How to find the sum of $\sum_{n=0}^{\infty} \frac{z^{3 n}}{(3 n) !}$?

Question

I'm really stuck with this problem and I hope some of you could give me a hint.

Consider the functions: $$f(z)=\sum_{n=0}^{\infty} \frac{z^{3 n}}{(3 n) !}, \quad f^{\prime}(z)=\sum_{n=0}^{\infty} \frac{z^{3 n+2}}{(3 n+2) !}, \quad f^{\prime \prime}(z)=\sum_{n=0}^{\infty} \frac{z^{3 n+1}}{(3 n+1) !}, \quad f^{\prime \prime \prime}(z)=f(z)$$ I need to find the sum of each of these series.

My first thought was to show that: $$f(z)+f^{\prime}(z)+f^{\prime \prime}(z)=\sum_{n=0}^{\infty} \frac{z^{3 n}}{(3 n) !}+\sum_{n=0}^{\infty} \frac{z^{3 n+2}}{(3 n+2) !}+\sum_{n=0}^{\infty} \frac{z^{3 n+1}}{(3 n+1) !}=\sum_{n=0}^{\infty} \frac{z^{n}}{n !}=e^{z}$$ And then solve this differential equation.

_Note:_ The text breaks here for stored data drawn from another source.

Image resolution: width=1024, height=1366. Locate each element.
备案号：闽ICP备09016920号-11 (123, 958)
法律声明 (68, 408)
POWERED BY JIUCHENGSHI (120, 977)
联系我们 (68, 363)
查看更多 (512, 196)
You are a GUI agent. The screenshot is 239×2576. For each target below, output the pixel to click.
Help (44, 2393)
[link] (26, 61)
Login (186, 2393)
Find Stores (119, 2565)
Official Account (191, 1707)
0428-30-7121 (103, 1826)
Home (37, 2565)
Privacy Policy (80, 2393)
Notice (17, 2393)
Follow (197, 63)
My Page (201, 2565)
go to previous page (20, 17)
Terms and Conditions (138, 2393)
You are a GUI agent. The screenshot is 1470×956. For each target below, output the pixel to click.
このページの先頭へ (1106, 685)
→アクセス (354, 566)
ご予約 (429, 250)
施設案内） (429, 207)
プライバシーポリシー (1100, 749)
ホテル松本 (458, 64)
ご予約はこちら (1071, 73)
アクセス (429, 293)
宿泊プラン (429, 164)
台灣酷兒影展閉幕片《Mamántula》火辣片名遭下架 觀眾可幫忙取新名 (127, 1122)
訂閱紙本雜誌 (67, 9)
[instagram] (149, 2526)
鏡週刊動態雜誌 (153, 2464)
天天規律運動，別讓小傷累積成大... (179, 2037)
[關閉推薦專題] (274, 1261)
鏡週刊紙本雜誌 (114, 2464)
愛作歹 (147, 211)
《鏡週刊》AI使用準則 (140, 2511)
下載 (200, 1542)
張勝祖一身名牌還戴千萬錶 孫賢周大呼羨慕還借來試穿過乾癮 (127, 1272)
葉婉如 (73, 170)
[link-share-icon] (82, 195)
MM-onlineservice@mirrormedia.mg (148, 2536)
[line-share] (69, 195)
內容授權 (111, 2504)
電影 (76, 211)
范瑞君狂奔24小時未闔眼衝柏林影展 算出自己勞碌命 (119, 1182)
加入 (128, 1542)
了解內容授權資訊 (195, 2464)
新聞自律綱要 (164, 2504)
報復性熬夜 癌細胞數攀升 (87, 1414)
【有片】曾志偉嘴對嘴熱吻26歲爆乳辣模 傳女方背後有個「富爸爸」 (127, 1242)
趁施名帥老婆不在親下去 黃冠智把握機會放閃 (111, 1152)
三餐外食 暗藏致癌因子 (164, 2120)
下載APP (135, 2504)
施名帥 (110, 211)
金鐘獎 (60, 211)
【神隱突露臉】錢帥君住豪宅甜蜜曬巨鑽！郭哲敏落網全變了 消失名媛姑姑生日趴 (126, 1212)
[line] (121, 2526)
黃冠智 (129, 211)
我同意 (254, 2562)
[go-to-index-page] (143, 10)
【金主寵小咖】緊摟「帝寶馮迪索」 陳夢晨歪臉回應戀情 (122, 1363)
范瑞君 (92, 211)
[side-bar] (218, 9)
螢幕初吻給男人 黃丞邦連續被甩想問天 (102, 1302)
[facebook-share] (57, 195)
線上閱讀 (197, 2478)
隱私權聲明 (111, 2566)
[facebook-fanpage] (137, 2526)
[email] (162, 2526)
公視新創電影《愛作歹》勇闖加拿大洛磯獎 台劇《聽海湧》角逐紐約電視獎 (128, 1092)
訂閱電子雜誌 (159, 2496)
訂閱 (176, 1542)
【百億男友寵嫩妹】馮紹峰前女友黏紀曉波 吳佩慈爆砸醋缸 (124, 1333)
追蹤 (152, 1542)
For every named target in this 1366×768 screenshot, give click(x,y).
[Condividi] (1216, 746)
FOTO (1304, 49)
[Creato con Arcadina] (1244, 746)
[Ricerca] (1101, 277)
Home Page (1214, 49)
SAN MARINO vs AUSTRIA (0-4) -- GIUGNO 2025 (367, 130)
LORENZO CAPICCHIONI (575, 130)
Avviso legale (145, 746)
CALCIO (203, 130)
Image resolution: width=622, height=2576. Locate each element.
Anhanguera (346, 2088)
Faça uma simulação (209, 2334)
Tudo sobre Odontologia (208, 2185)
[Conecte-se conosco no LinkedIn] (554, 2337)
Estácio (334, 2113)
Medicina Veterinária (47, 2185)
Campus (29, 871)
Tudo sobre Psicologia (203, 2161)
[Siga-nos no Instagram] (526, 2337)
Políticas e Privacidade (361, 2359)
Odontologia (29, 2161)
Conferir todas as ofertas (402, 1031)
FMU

However, officially I haven't had a course in differential equations. So is there another way I can solve this using basic Complex Analysis? I hope some of you can guide me in the right direction, what theorems could be useful?

Answer 1

In general, it is possible for us to extract components of power series by playing with roots of unity. Particularly, let's say

$$ f(z)=\sum_{n=0}^\infty c_nz^n $$

converges absolutely for some $z\in\mathbb C$. If we set $\zeta=e^{2\pi i/q}$ then

$$ \frac1q\sum_{r=0}^{q-1}\zeta^{-ra}f(\zeta^rz)=\sum_{k=0}^\infty c_{qk+a}z^{qk+a}\tag1 $$

Consequently, we get

$$ \sum_{k=0}^\infty{z^{3k+1}\over(3k+1)!}=\frac13\sum_{r=0}^2 e^{-2\pi ir/3}\exp(e^{2\pi ir/3}z) $$

Proof for (1):

Given $f$ converges absolutely at $z$, we can plug in the power series expansion for $f(z)$ to get

$$ \begin{aligned} \sum_{r=0}^{q-1}\zeta^{-ra}\sum_{n=0}^\infty c_n\zeta^{rn}z^n &=\sum_{n=0}^\infty c_nz^{n}\left(\sum_{r=0}^{q-1}\zeta^{r(n-a)}\right) \end{aligned} $$

If $n\equiv0\pmod q$, then

$$ \sum_{r=0}^{q-1}\zeta^{r(n-a)}=\sum_{r=0}^{q-1}1=q $$

Otherwise we have $\zeta^{n-a}\ne1$:

$$ \sum_{r=0}^{q-1}\zeta^{r(n-a)}={\zeta^{q(n-a)}-1\over\zeta^{n-a}-1}=0 $$

Consequently, the purpose of sum of roots of unity in (1) is to extract coefficients from power series.

Answer 2

Let $\omega$ be the cube root of unity then denote $f_1$ by $e^{\omega x}$,$f_2$ by $e^{\omega^2 x}$ and $f_3$ by $e^x$

$$\begin{align*}f_1 &= \sum_{n\ge0} \left(\dfrac{x^{3n}}{(3n)!} + \omega \dfrac{x^{3n+1}}{(3n+1)!} + \omega^2 \dfrac{x^{3n}}{(3n+2)!} \right)\\ f_2 &= \sum_{n\ge0} \left(\dfrac{x^{3n}}{(3n)!} + \omega^2 \dfrac{x^{3n+1}}{(3n+1)!} + \omega \dfrac{x^{3n+2}}{(3n+2)!} \right)\\ f_3 &= \sum_{n\ge0} \left(\dfrac{x^{3n}}{(3n)!} + \dfrac{x^{3n+1}}{(3n+1)!} + \dfrac{x^{3n}}{(3n+2)!} \right) \end{align*} $$

Add all of them and get your result